FPGA Accelerated Visual Search Engine


Application Summary

Moffett AI offers a breakthrough Visual Search as a Service Solution architecture based on Sparse Processing on FPGAs for Face Identification and Visual Search which is widely used in surveillance, smart retail, social media and autonomous vehicles.

Moffett AI FPGA Accelerated Visual Search Engine and Service are ready made to accelerate Visual Search inference across a wide variety of industries and applications, such as surveillance, smart retail, content search, social media and autonomous vehicles, delivering an order of magnitude higher efficiency via reduced computational complexity and smaller network size, delivering up to 15 times lower cost compared to GPU based solutions.
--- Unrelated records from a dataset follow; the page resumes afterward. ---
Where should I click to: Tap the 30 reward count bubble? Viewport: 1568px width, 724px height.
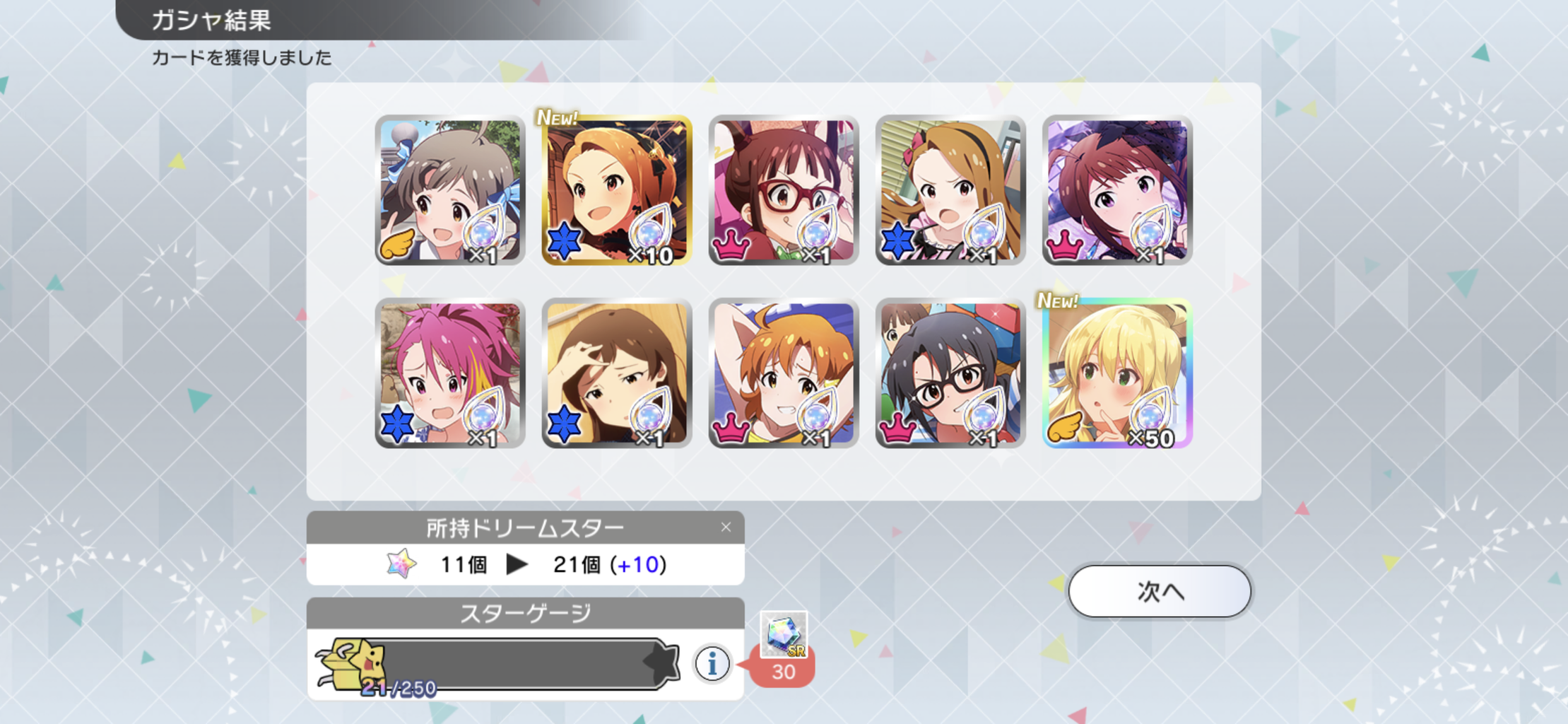tap(782, 671)
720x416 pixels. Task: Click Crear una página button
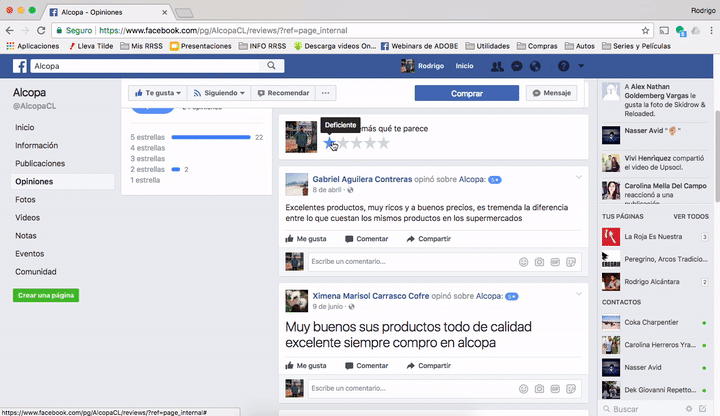[x=46, y=295]
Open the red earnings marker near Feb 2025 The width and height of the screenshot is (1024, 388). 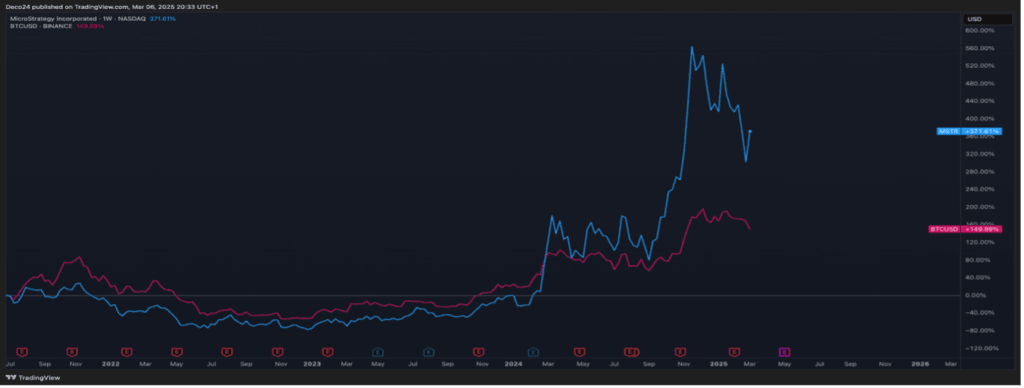(734, 351)
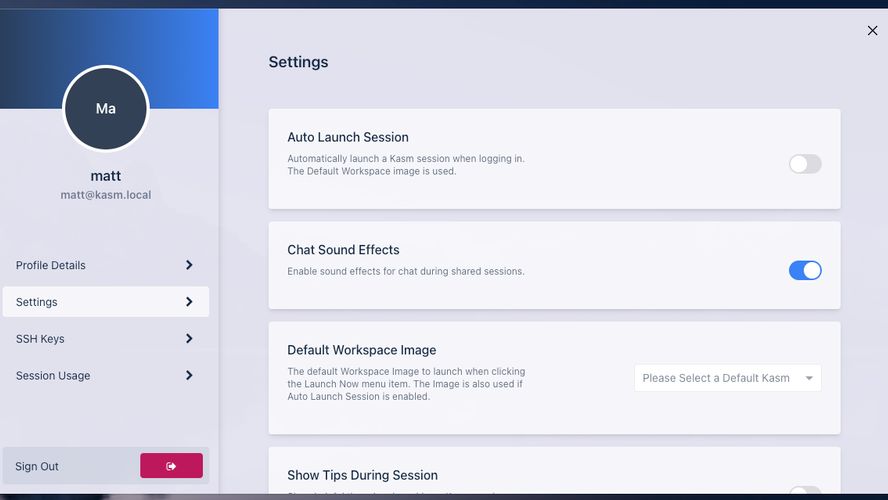Open the Default Kasm selection dropdown
The width and height of the screenshot is (888, 500).
(x=728, y=378)
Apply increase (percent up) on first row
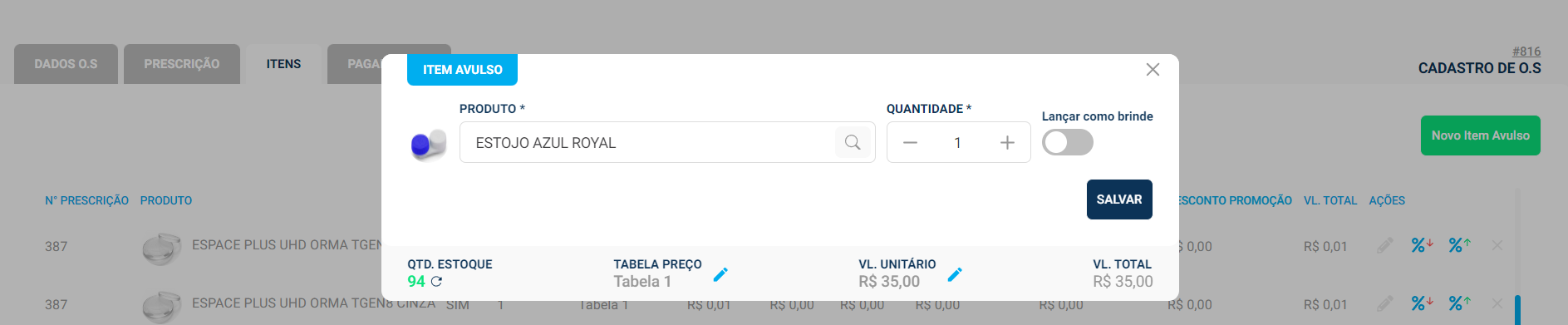The image size is (1568, 325). coord(1459,245)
Vendor Modified Size Container Version
Moffett Systems Inc November 26, 2020 1373 MB moffettai_sp_vs_accelerator

Deployment Options

This application is containerized and can be easily run in a few minutes in the cloud, or on-premises.

Cloud Services
  • Xilinx Rumtime: 2019.1
  • Target Platform:  centos7
  • Instance Type:f1.2xlarge


Try or Buy

Obtain an Access Key for Evaluation or Purchase

Begin your free trial and run the code sample below.

View and purchase available pricing plans for this application.

Start Evaluation

Follow the instructions based on your deployment method.



Obtain Evaluation Access Key

Login to the Xilinx Acceleration Application Store.

Create Access Key and Download it as “cred.json” File.

1.1 Create an instance from f1.2xlarge from community image "FPGA Dev AMI"

1.2 Choose "f1.2xlarge" as instance type

You can either run a single command or launch an interactive shell where you can run many commands.

1.3 Configure Instance Details as default

Add storage as default

Add tags as wish

Configure Security Group. You create new one or use one of default. Set the "type" is "SSH" and "source" is "anywhere"

Review and launch

Select an existing key pair or create a new key pair then save it as pem file for ssh suck like "aws.pem".

The "FPGA Development AMI" requires 8 vCPUs. You may need request AWS to increase your account limit from here https://console.aws.amazon.com/support/home?region=us-east-1#/case/create and choose "Service limit increase".

SSH to a jump point server: xcoengvm232180, xcoengvm232197, xsjengvm210134 or xsjengvm210190. Then "ssh -i aws.pem centos@[aws_instance_ip]". You can find ip from the right.


Install and configure docker

    git clone https://github.com/MoffettSystem/Xilinx_Base_Runtime.git /home/centos/Xilinx_Base_Runtime
sudo -s source /home/centos/Xilinx_Base_Runtime/utilities/docker_install.sh
sudo systemctl start docker
sudo usermod -aG docker $USER



git clone https://github.com/aws/aws-fpga.git $AWS_FPGA_REPO_DIR
source $AWS_FPGA_REPO_DIR/sdk_setup.sh


Reboot the Instance


Application Execution

Upload cred.jon file (get from step 1) to AWS instance in folder /opt/xilinx/cred.json. Then chmod 777 cred.json.

Execute following commands:

    git clone https://github.com/MoffettSystem/aws_visual_search.git /home/centos/aws_visual_search       
source /home/centos/aws_visual_search/utilities/moffett_run_docker_container.sh 



The app will go through all the images in the query folder: data/vsearch_sdk_demo/user_image/queries and it will return top 5 results for each query image.

Each result contains a pair of number including a matching image database index and its confidence score.